Note that at any moment in time you can either import or export energy, but never both simultaneously. Now you may think that our P1 monitoring will always have one value at 0, but remember that we're actually measuring averages over 5 minute periods. And in one such period both import and export could have occurred.

We can toss our variables in a formula to see how they relate to each other:

      Import + Generation = Export + Consumption

This formula makes sense if we assume that we don't store any energy in batteries for later use: all the energy that comes into the house (either generated or imported) must have gone somewhere (either consumed or exported).

Since we're already measuring import and export periodically we only need the value of one additional variable for each period, and we would have a complete picture again. An obvious candidate is generation; both the inverter itself and a separate kWh meter are already keeping track of this.

We'll have to figure out a way to obtain this additional measurement automatically and get it at the right place in order to apply the formula. Well, this turned out to be a proper challenge, but fun adventure...

Sunday, July 5, 2015

Bash and Python to make it happen

Before anything else, I should give credits to Marco Bakker for sharing his scripts that got me started straight away. Within one day after I got my Raspberry Pi, I had it capture P1 telegrams, generate graphs and even upload data to external logging sites. In the weeks that followed I polished the script alot, and the result of that is what this post is about.

An overview of the most important changes:
  • Calculations are now based on the actual time between measurements. Even though the script is triggered every 5 minutes, the exact time between measurements can vary because of the fact that we may have to wait up to 10 seconds for the telegram to arrive. But it's also possible that the Raspberry Pi has had some downtime and resumes after an unknown period of time.
  • The script was getting so big that it was hard to navigate around, so I split it into smaller parts; one that holds all the configuration, one that contains the long rrdtool commands, another one that outputs data into various file formats, and a last one that contains interfaces to external websites.
  • Clean output, so we can capture it to a useful log.
  • Various readability, robustness and flow tweaks.

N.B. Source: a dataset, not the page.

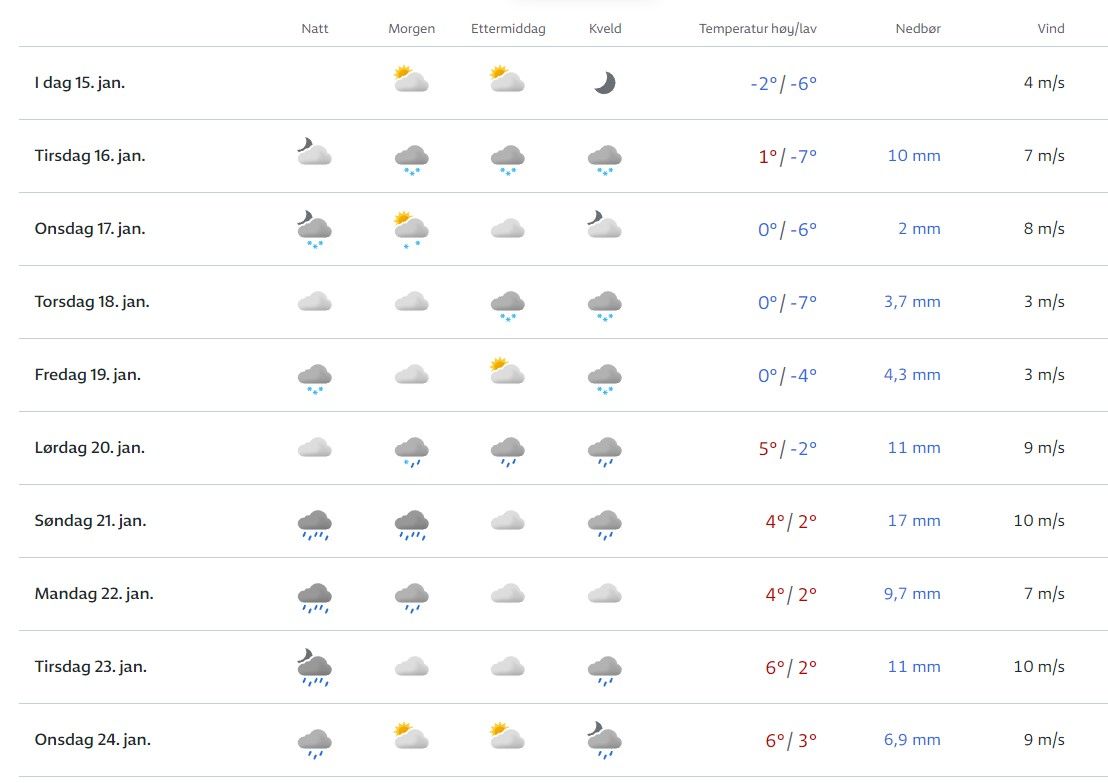Click Onsdag 24 Jan evening rain-moon icon

click(605, 739)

Also a little disclaimer; the original script provides support for several features that I don't use myself, and are therefore untested (but perhaps fully functional) in my version of the script:
  • Upload to Xively.
  • P1 dsmr v4 format. In principle, you could easily support any P1 format by adding an appropriate awk script.
  • Output to csv format.
  • Output to html page. The generated html is awfully retro, but I haven't bothered changing it.

This script is distributed under the GNU General Public License v3, and by downloading the script you agree to the terms of this license. Furthermore, usage is at your own risk and without guarantees.

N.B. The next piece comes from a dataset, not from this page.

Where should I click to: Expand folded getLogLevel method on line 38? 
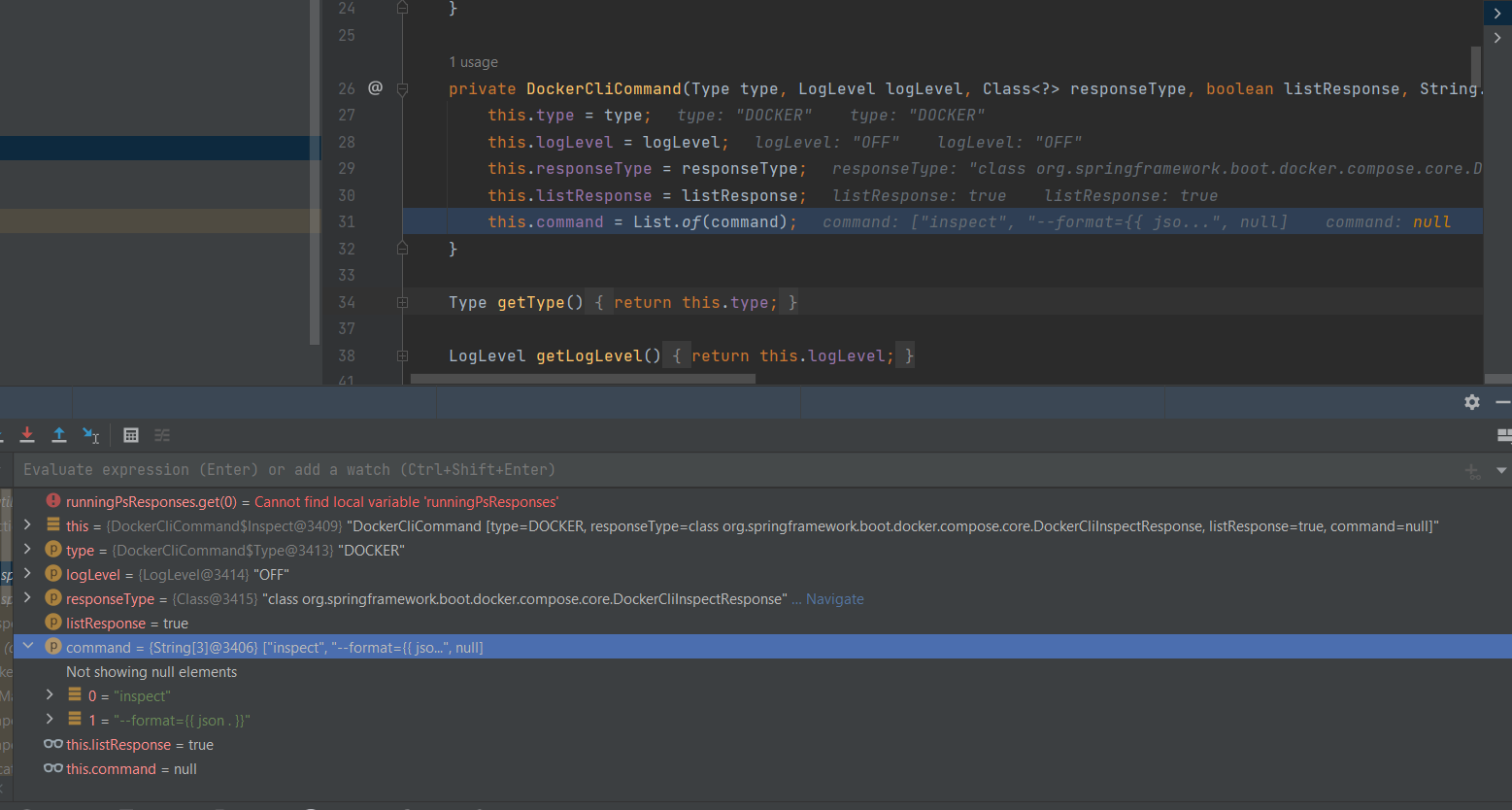[402, 356]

mbsolget_svg  .tar.gz (10kb) .zip (12kb)


Optional dependencies: rrdtool, ncftp, sendemail, mysql

After extraction into its own directory, the only thing you need to do is edit config.sh to set P1PORT to the name of the serial device that connects to the P1 port, and also set the correct WORKDIR (and actually anything else you find in there - but let's keep it simple for now).

Finally, make the main script executable with: chmod +x mbsolget_p1.sh

You're ready to go, so give it a test run: ./mbsolget_p1.sh

No errors? Good, then you'll find a bunch of new files and directories. Note that most interesting stuff is configured to happen on every 5 minute interval of the hour.

The raw captured P1 telegrams are stored as log/p1-YYYYMMDD-hhmm.log
The extracted values of the last P1 telegram are stored in p1_gas.tmp and p1_value.tmp
All calculated statistics are written to debug.tmp, the meaning of which are in comments inside the main script. These statistics are used to build the json, csv, sql or xml data output.
In order to initialize your rrd storage file, you should run the script once with the 'create' argument: ./mbsolget_p1.sh create

When you have it configured the way you want, schedule the script to run automatically with crontab -e, and add the following line (but with the proper path of course):
*/5 * * * * /home/pi/path/to/mbsolget_p1.sh >> ~/log/mbsolget.log 2>&1

At this point - and for me this was early april - the data flow shown in last post is fully functional (except for the backup part, but this is just another cron job). I'll leave it to you to get creative with the json or xml that is pushed to your webserver every 5 minutes. You could even write a smartphone app around it.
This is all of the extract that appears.